Arabic literature embraced travel writing at an early stage, and the genre soon became a rich space, geographical knowledge converging with cultural reflection and personal narrative to describe the world. Travellers’ journeys were immortalised in works that became pillars of the literary heritage, among them Ibn Battuta’s A Gift to Those Who Contemplate the Wonders of Cities and the Marvels of Travelling, and Al-Masudi’s The Meadows of Gold, in which place, history, and people were described.
Rifa’a al-Tahtawi’s An Extraction of Gold in Summarising Paris inaugurated a new phase, one grounded in comparison between East and West and in the re-examination of the self through encounters with the other. As transport developed and travel became easier, more people took to the road and wrote about their journeys. The art of travel writing seemed to be losing some of its distinctiveness and, in many cases, slipping into mere recording of fleeting impressions.
In recent years, however, the genre has witnessed a remarkable return to form, in no small part because it has been infused by Arab women’s voices. These have given travel writing a new face, venturing far beyond descriptions of place, offering layered experiences that combine autobiography, cultural reflection, memory, and geography. No longer just movement through space, travel writing has become a journey to the self, to identity, and to one’s relationship with the world.
From this standpoint, Arab female travel writers are excelling. Their works interrogate experience and understand oneself in the face of the other. They do not approach place as a subject but as a mirror to reflect on questions of identity, belonging, and cultural differences.

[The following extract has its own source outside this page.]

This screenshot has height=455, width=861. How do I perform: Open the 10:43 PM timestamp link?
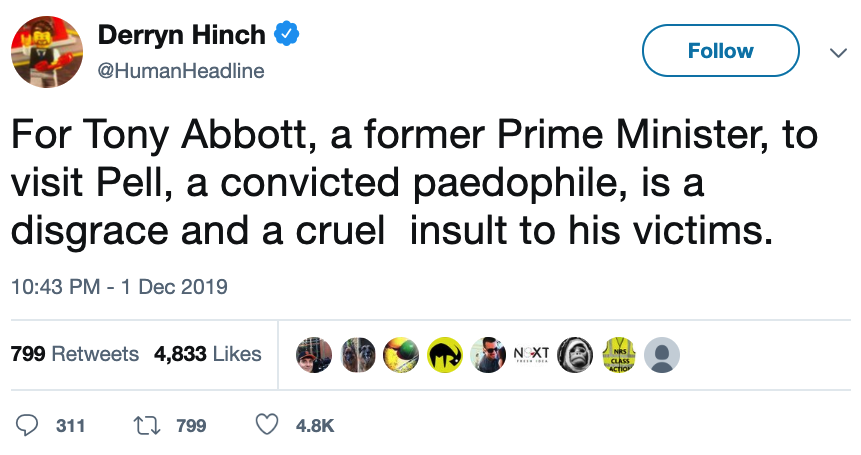[x=119, y=287]
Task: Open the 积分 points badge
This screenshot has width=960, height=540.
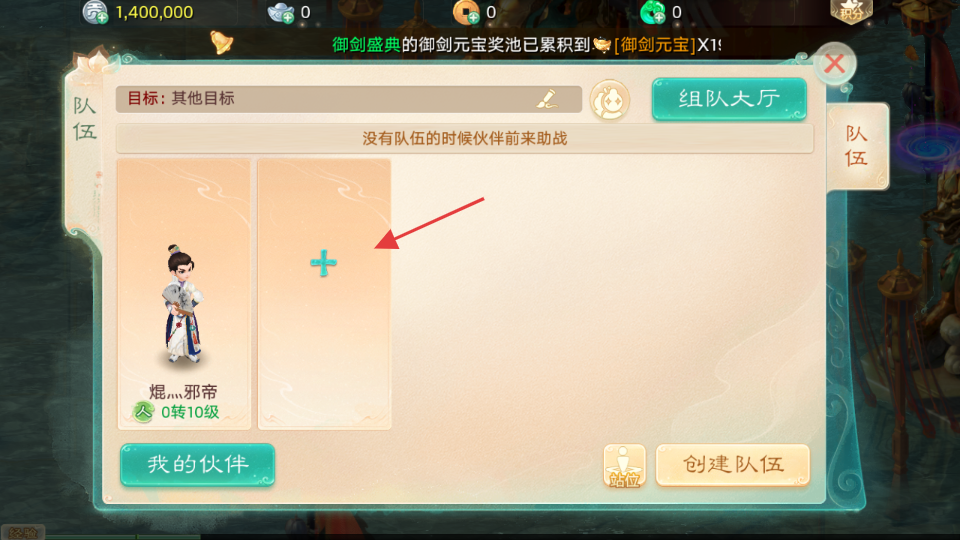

Despite the variety of their contexts, these works are united by the transformation of travel writing from description to ‘testing consciousness’. The place is now less important than the trace it leaves. Here, Al Majalla looks at some of the women leading the charge.
Hanan Suleiman
In her book A Journey into the Memory of War: Bosnia and Herzegovina, published by Dar Kotobia in early 2026 and commended by the Ibn Battuta Prize for Travel Literature in 2024, Egyptian writer Hanan Suleiman offers a distinctive literary experience rooted in a deeply personal impulse tied to childhood memory, when she followed news of the Bosnian war, especially the Srebrenica massacre.
Suleiman travels to Sarajevo, a place heavy with memory, and seeks to reconstruct that memory in the light of what she sees and comes to understand. She describes the city as the “Jerusalem of Europe”, where Muslims, Orthodox Serbs, and Catholic Croats meet in a dense, intricate civilisational interweaving, though this coexistence conceals beneath it a history burdened by conflict and upheaval.
The book is divided into more than 30 short chapters. In each, the writer offers a rich body of important information and finely textured reflections on the region, its places, and its cities. Readers visit museums and historic landmarks, learning how Bosnians documented the war through every means available.
Some of it impacts with a startling force, such as the secret Sarajevo Tunnel, built by the Bosnian army during the siege in 1993, through which nearly 100,000 tonnes of food were smuggled. The War Childhood Museum, Mount Igman, and other sites are witnesses to a collective memory.
Her experience is significant because her journey is an act of recovery, not discovery. She does not go to Bosnia to see it for the first time, but to confront an older image of it—one long formed in her mind—and to dismantle and reassemble it. In this way, the ethical dimension of writing is visible, as documentation ceases to be an end in itself and becomes a responsibility, especially when the subject is the memory of a war whose wounds have not yet healed.
The writer also lends her book a visual and technical dimension through photographs and QR codes, allowing the reader to move from text to lived reality. This renders the experience more immediate and interactive.
Sanaa Shalaan
In her book The Road to Krishna, published by the Arab Institute for Studies and Publishing in 2023 and winner of the Ibn Battuta Prize for Contemporary Travel Writing in 2022, Jordanian writer Sanaa Shalaan departs from the traditional mode of travel writing in her somewhat analytical and critical prose.

The journey unfolds in India in the company of her mother, but the text soon changes course in Kashmir, where she portrays a paradise set ablaze by political conflict. Shalaan traces the sharp contradictions of Indian society, where grandeur sits alongside poverty. Homelessness and misery in major cities reveal a deep gulf between the image promoted by Indian cinema and Indians’ daily reality.
She addresses religious tensions, particularly the suffering endured by Muslims, showing how the media inflames such conflicts, turning individual disputes into collective confrontations. In this context, she expresses concern over the rise of hate speech and its corrosive effect on the social fabric. Against this sombre backdrop, the writer does not overlook the spiritual dimension, considering Sufism, shrines, and the rituals of veneration surrounding religious figures, hence the ‘Krishna’ of the title: a symbol of love and spirituality in Hindu culture.
What distinguishes this experience is its courage in facing reality. The writer’s search is directed towards truth, even when truth arrives in shocking form. In this way, the journey becomes an instrument of revelation, restoring travel writing to its cognitive vocation as a means of understanding the world rather than merely adorning it.